Para él la medicina fue un sacerdocio: era claro para todo el mundo. Si acaso algún liberal despistado ensuciaba su manera de moverse como una abstracción con un maletín de médico en la mano. Pero la mayoría de los envigadeños sabían que Restrepo podía despertarse a cualquier hora porque para eso dormía junto a una ventana callejera. Y que si no había dinero no importaba, porque recibía sin discriminar en el pequeño consultorio iluminado por la luz oblicua de una puerta que daba a un patio de azaleas y pájaros. Sobre el escritorio había una calavera atabacada. Y los tinteros y el encabador Parker que le servía para dibujar esos arabescos de funámbulo de sus recetas, garabatos de un código que solo podía descifrar el farmaceuta de la plaza. La firma entorchada no se puede tachar de vanidosa. Expresaba la conciencia de la dignidad del misterioso ministerio de servir.

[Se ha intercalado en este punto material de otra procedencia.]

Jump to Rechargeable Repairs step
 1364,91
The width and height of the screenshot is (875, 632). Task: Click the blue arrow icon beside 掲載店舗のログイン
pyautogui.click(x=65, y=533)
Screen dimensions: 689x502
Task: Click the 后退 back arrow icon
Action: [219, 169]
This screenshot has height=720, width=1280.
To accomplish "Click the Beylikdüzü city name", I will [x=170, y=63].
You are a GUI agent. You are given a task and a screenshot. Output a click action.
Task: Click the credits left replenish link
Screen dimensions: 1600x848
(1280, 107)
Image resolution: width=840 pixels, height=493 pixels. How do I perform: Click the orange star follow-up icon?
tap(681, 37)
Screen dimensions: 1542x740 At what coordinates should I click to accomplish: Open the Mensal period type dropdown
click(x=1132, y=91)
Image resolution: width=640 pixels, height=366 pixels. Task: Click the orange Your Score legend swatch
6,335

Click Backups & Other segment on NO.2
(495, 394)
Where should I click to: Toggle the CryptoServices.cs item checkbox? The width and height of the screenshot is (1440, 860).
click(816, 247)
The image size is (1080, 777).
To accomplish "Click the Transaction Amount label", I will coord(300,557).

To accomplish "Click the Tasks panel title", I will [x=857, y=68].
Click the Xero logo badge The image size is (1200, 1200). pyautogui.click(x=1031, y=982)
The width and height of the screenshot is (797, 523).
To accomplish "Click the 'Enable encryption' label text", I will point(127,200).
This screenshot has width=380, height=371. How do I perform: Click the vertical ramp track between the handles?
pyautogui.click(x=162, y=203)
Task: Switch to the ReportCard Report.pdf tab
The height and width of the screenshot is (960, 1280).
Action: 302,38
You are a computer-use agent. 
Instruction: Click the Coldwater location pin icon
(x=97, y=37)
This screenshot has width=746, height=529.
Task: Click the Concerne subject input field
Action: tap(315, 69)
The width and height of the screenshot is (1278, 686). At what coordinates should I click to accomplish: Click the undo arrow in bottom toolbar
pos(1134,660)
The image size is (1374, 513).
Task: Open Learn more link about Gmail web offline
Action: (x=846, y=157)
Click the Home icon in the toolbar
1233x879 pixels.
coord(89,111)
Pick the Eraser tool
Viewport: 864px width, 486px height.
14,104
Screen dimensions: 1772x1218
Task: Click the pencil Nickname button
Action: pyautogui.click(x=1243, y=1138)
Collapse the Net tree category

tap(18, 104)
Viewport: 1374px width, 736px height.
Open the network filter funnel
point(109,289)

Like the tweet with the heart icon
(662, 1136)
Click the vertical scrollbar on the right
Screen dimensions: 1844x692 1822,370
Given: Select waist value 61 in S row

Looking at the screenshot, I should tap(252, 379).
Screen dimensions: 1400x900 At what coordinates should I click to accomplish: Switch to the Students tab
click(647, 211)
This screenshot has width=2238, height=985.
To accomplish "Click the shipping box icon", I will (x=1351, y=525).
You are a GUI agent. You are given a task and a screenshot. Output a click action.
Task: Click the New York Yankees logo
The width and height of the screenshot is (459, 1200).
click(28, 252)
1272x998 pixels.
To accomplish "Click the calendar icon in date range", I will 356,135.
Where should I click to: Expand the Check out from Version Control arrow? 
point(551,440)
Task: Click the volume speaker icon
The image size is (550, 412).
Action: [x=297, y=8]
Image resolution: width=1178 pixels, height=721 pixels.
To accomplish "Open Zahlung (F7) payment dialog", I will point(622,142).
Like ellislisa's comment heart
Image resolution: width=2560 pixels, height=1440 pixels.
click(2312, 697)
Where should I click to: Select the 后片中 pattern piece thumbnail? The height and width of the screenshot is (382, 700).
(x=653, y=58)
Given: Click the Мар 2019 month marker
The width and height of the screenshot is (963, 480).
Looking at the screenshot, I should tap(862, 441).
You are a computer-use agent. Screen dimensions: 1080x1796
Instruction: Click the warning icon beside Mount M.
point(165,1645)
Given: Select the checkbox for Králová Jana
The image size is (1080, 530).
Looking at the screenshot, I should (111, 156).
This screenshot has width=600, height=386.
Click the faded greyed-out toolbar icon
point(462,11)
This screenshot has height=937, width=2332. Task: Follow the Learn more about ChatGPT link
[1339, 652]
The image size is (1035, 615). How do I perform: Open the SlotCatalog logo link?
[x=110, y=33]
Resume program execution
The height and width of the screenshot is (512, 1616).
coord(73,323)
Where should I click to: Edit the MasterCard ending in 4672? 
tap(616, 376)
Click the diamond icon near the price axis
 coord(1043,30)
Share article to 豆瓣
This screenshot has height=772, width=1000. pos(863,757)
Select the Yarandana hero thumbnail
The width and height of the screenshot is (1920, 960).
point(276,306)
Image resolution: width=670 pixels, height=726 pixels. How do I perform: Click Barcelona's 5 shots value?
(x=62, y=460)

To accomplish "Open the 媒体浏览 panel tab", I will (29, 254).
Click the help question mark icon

Uno ve tantos payasos brincando por todas partes con ganas de ser notados. Pero los mejores se ocultan. Mientras cumplen su deber sin aspavientos. Desde que se graduó, Restrepo no dejó de abrir su consultorio gratuito un solo día de su vida. Con una excepción: el de la muerte de su esposa. Y convirtió la rutina en una aventura metafísica. Y también fue de una candidez ejemplar. Como cuando comparó a Rojas Pinilla con Moisés en un discurso. Pero los hombres así bien pueden hiperbolizar si fueron capaces de sacrificarse para encarnar el buen ejemplo de lo que debe ser uno que se respeta a sí mismo. Alguien dijo que era digno de canonizar. Pero entonces habría que canonizar también a su caballo, que lo llevaba y lo traía a cualquier hora por esas breñas suburbanas, lloviera o tronara. Y los hombres como él no necesitan más honor que el de haber honrado la vida con su presencia y su tarea, sin codicia ni vanagloria.

Fuente:

El Tiempo, 25 de octubre de 2016, columna de opinión Contravía.